The Canfield War Vet Museum hosted its annual Veterans Day flag burning ceremony Nov. 11 in honor of veterans and their service to our country. The ceremony demonstrated the proper way to retire an American flag.

Local veterans from Canfield, Berlin Center and Salem attended the ceremony. To start the ceremony, a color guard presented the flags in front of the flag burning location. The Pledge of Allegiance was recited by attendees, a prayer was delivered and the burning of out-of-service flags commenced as Milton Kochert read a shortened version of the dialogue that is read at all flag burning ceremonies.

According to Pam Speece, secretary/treasurer of the museum, the flags that were burned at the ceremony were dropped off at the museum throughout the year to be disposed of properly.

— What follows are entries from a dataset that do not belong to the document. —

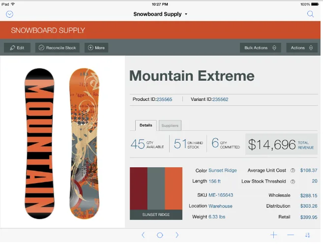The image size is (323, 245).
Task: Tap the search magnifier icon
Action: [x=310, y=14]
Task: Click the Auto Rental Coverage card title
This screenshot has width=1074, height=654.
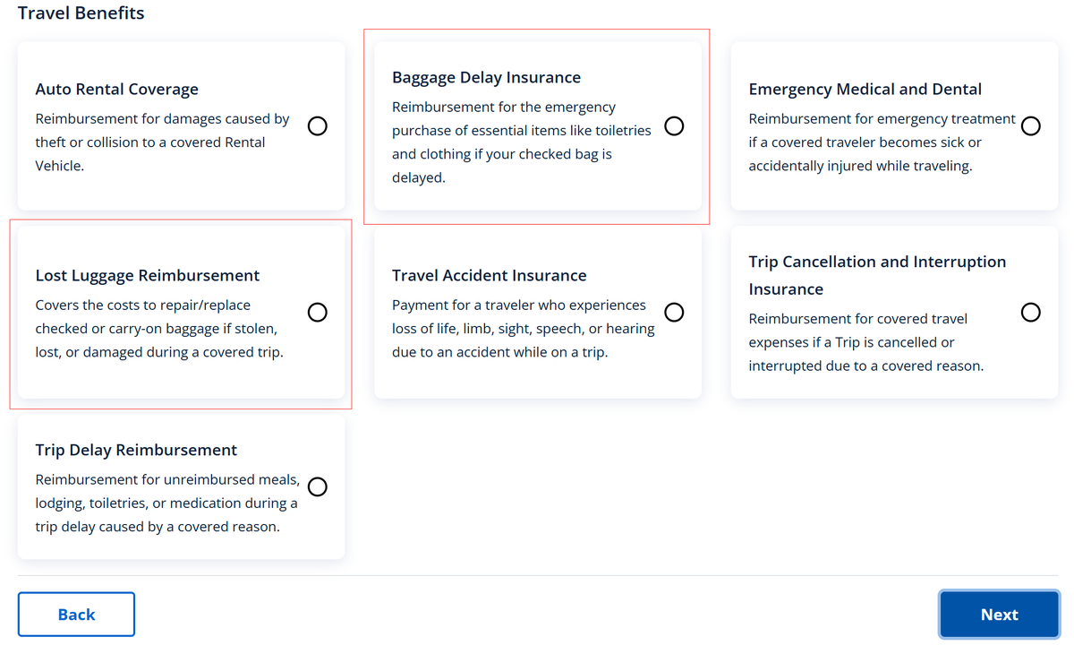Action: 117,90

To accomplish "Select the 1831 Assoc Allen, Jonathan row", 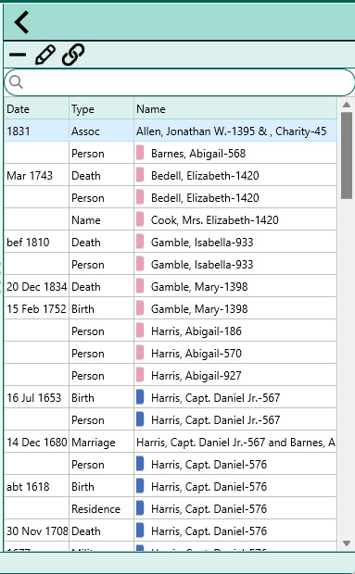I will [171, 131].
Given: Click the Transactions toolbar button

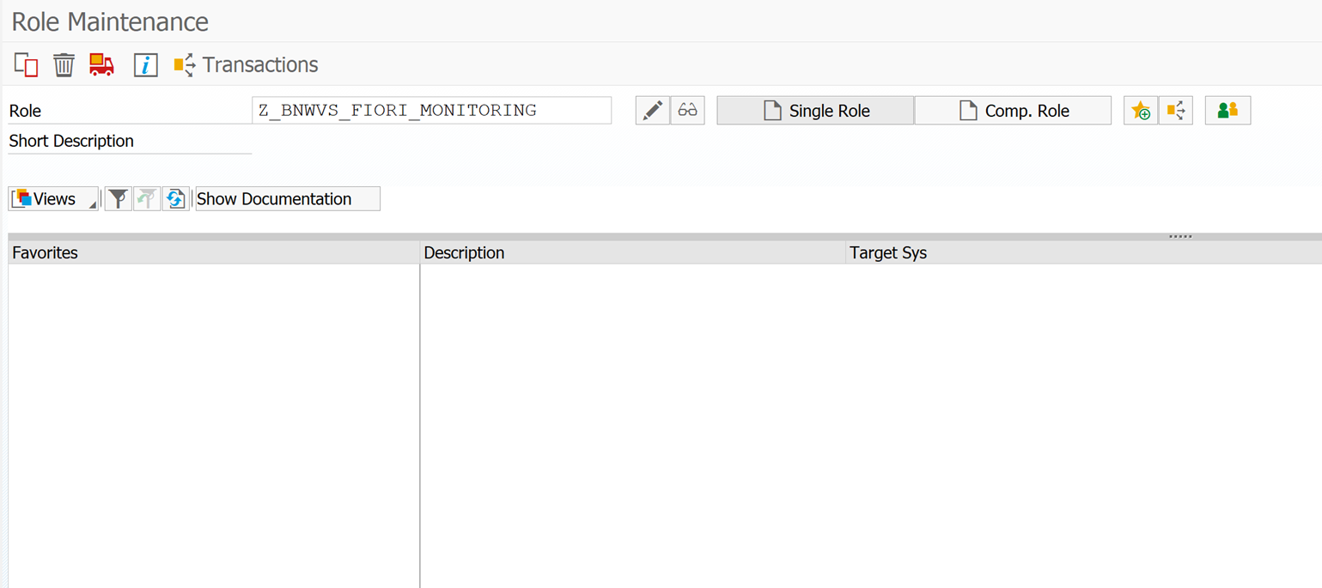Looking at the screenshot, I should tap(246, 65).
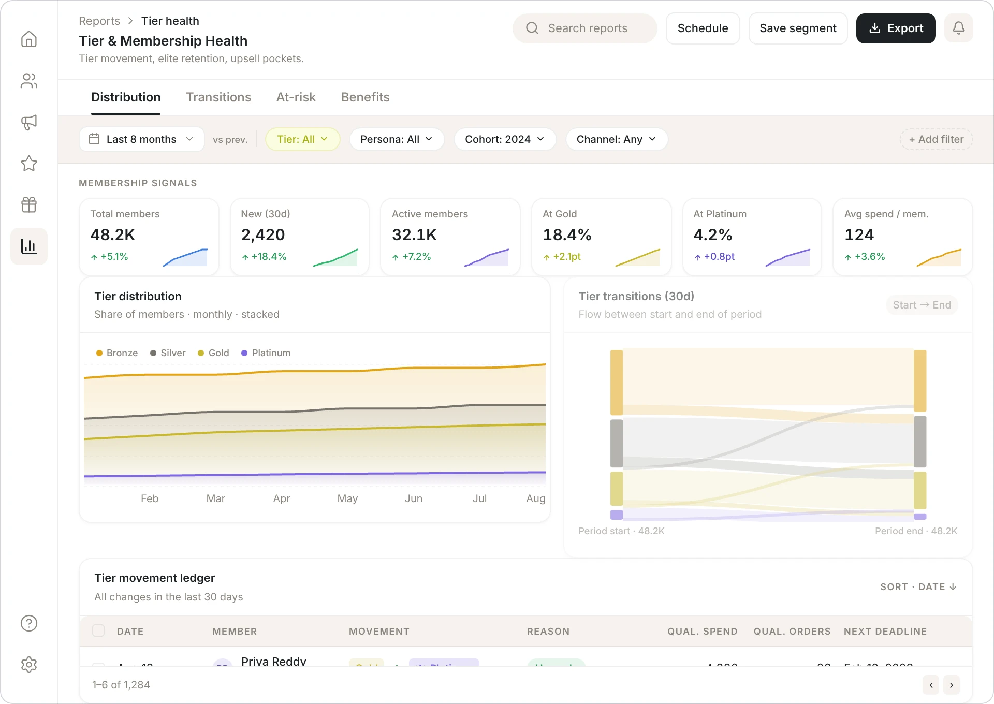Click the notifications bell icon
994x704 pixels.
tap(958, 28)
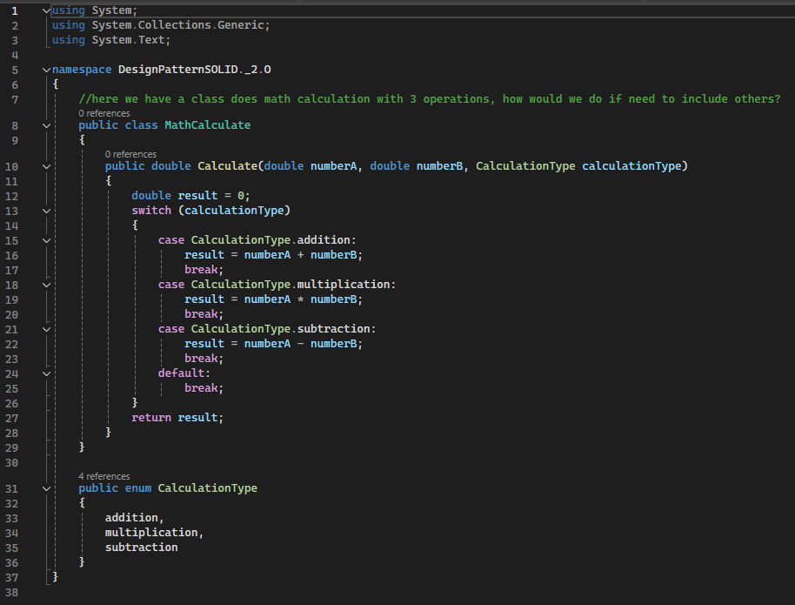The height and width of the screenshot is (605, 795).
Task: Click the "return result;" statement
Action: click(177, 418)
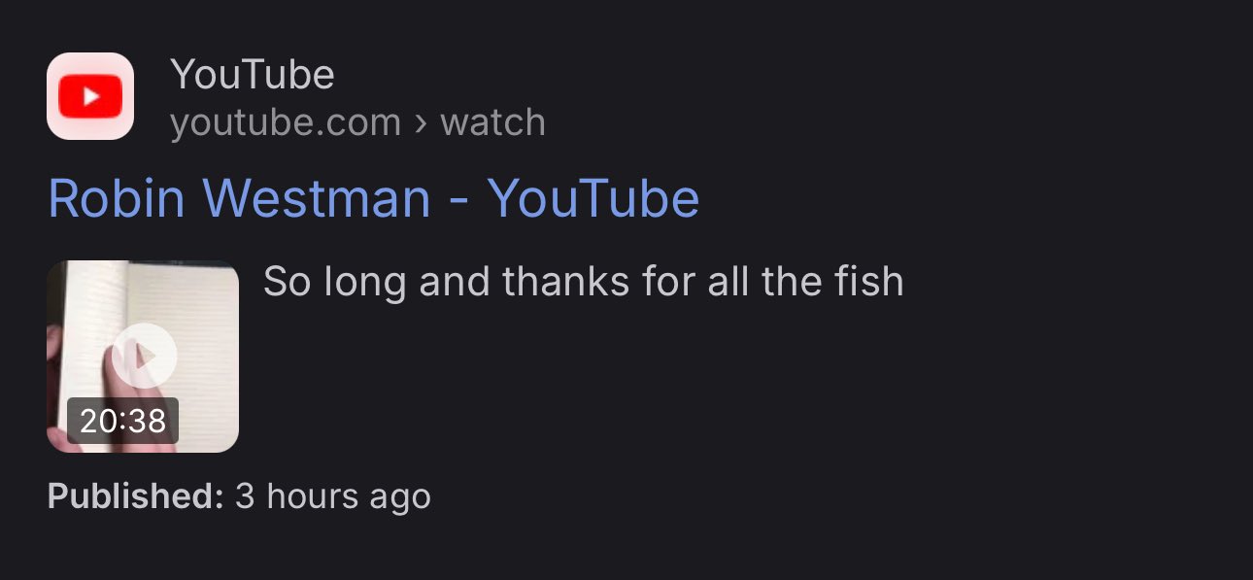
Task: Open the video thumbnail preview
Action: click(143, 357)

“People can drop off torn or faded flags here any time of the year. If, for any reason, anyone needs to or wants to discard a flag, they can bring them here and they will be disposed of properly. The museum holds this ceremony every year and has been holding it for a number of years. We usually have a large number of flags to dispose of,” Speece said.

With the number of flags collected this year, Speece expected the burning of the flags to last well into the evening.

The museum has more than 40,000 items, all of which have been donated, on display on four floors and there is one or more room for each war.

According to Lew Speece, owner/operator, president of the museum and commander of Legion Post 177, the purpose of the museum is to collect and preserve items and history from American wars and the museum is a memorial to all those who have served their country.